Alternative way to test SYCL with PoCL

In addition to previous example, it’s now possible to build PoCL with support for external SYCL testsuites, though this has so far been tested only with x86-64.

In the PoCL installation step, add the following options to the CMake command

"-DENABLE_TESTSUITES=dpcpp-book-samples;oneapi-samples;simple-sycl-samples;intel-compute-samples"
 -DSYCL_CXX_COMPILER=<DPCPP_BASE_PATH>/bin/clang++ -DSYCL_LIBDIR=<DPCPP_BASE_PATH>/lib

where DPCPP_BASE_PATH is the BASE_PATH from the env-sycl.sh. The quotes around -DENABLE_TESTSUITES are required, since it contains semicolon. After building PoCL with ninja install, you must build the external testsuites with ninja prepare_examples. After the successful build, there should be a new ctest label for each testsuite. Hence you can run the tests with:

ctest -L "dpcpp-book-samples|oneapi-samples|simple-sycl-samples|intel-compute-samples"

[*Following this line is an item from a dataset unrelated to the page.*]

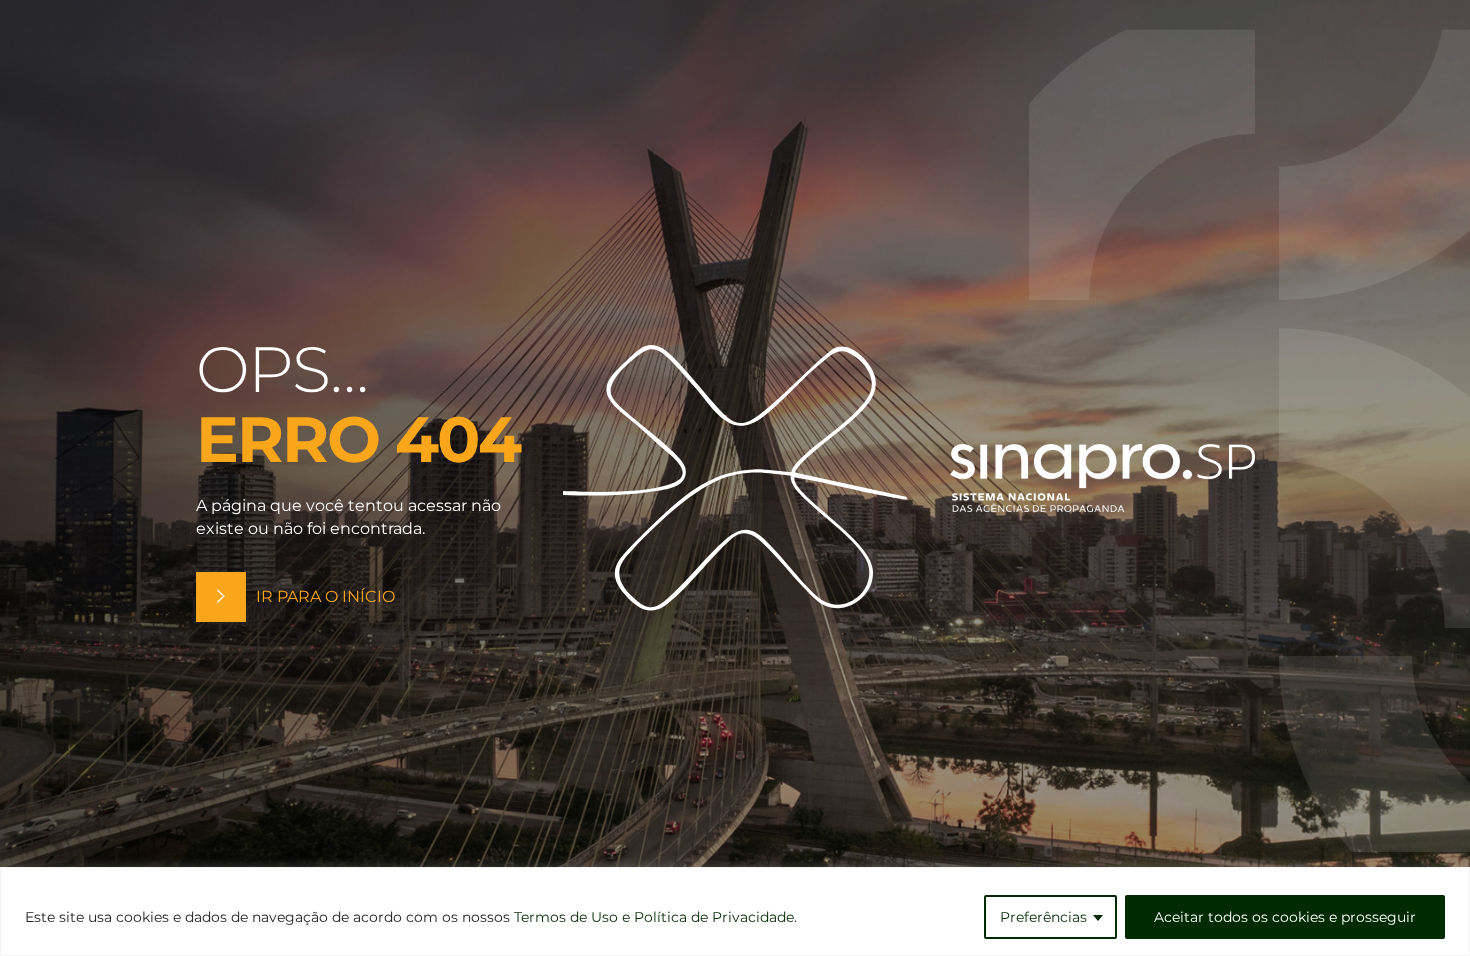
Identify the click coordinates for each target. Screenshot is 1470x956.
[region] (735, 911)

…check that you’re using PoCL (with sycl-ls) before running ctest.

Known issues

1. queue.memset() is not supported using PoCL right now (see issue #1223). You should use queue.fill() instead.

2. Querying an event’s execution status with event.get_info<sycl::info::event::command_execution_status>() might return an invalid value when the OpenCL event is in CL_QUEUED state. This is a known issue of OpenCL’s backend at Intel’s DPC++ compiler. See issue #9099 on Intel’s LLVM repository.

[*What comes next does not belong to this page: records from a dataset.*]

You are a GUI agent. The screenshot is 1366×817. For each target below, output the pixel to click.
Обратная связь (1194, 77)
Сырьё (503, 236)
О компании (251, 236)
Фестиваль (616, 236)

3. When trying to compile with -O0 you will get a runtime error saying that some OpenCL kernel has an undefined symbol: _group_id_x.

Troubleshooting

If you ever have runtime errors, these errors can be located at three parts: they might be in the ICD-Loader, in PoCL or in SYCL.

  • To query debug information from the ICD-Loader: OCL_ICD_ENABLE_TRACE=1 ./a.out

  • To query debug information from the POCL runtime: POCL_DEBUG=all ./a.out

  • To query debug information from the SYCL runtime: SYCL_PI_TRACE=2 ./a.out

These variables can be combined if needed.